* [Recorded information]:
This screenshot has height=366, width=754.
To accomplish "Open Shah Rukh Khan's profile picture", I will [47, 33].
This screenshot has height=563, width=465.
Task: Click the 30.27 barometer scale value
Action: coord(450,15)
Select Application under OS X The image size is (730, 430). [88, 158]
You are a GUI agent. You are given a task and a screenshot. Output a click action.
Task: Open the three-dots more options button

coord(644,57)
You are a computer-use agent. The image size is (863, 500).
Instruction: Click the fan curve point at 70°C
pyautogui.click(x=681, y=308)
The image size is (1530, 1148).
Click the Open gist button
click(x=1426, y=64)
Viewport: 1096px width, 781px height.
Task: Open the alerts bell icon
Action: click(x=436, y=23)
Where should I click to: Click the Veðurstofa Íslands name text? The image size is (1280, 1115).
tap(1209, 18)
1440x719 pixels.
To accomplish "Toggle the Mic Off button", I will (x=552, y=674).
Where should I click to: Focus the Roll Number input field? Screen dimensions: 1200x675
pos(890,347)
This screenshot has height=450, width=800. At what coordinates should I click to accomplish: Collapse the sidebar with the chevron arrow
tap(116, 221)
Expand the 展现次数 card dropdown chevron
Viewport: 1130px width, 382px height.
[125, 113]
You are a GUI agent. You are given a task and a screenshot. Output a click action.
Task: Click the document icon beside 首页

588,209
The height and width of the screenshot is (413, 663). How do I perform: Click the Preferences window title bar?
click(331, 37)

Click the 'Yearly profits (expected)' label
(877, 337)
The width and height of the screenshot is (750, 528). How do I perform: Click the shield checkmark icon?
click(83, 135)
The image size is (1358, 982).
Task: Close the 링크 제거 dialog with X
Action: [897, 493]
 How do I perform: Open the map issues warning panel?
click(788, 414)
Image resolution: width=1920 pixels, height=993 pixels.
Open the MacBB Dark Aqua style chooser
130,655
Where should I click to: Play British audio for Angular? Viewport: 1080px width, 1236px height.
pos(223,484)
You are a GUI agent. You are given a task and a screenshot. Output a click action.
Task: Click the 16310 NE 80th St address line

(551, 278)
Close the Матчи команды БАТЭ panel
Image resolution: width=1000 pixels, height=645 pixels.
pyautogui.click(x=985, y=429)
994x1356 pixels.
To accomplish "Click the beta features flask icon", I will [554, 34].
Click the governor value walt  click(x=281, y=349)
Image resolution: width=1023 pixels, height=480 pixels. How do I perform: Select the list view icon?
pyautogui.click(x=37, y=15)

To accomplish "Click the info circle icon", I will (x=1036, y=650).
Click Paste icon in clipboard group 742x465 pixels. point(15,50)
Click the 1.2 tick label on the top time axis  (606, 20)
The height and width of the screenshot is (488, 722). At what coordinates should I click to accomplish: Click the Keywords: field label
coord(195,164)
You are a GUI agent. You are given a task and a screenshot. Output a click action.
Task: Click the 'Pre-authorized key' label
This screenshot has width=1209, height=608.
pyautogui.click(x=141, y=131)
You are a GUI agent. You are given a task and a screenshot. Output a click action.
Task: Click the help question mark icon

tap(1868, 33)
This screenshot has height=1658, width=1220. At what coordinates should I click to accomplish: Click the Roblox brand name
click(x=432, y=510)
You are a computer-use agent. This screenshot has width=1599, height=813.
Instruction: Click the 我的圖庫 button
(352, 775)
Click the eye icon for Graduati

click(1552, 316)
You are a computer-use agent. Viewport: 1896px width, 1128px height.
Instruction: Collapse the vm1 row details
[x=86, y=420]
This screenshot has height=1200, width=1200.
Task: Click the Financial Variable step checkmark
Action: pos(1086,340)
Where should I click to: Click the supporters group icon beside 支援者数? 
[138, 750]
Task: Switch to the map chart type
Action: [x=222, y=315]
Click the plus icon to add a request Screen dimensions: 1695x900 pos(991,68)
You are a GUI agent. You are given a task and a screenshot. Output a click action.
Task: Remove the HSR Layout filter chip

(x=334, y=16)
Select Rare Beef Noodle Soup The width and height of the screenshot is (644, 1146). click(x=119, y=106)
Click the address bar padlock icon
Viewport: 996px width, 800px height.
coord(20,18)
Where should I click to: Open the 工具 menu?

* [Exercise goal]: Check each line of these records for the string "computer" and state only how many lines have it.

* [Expected answer]: 3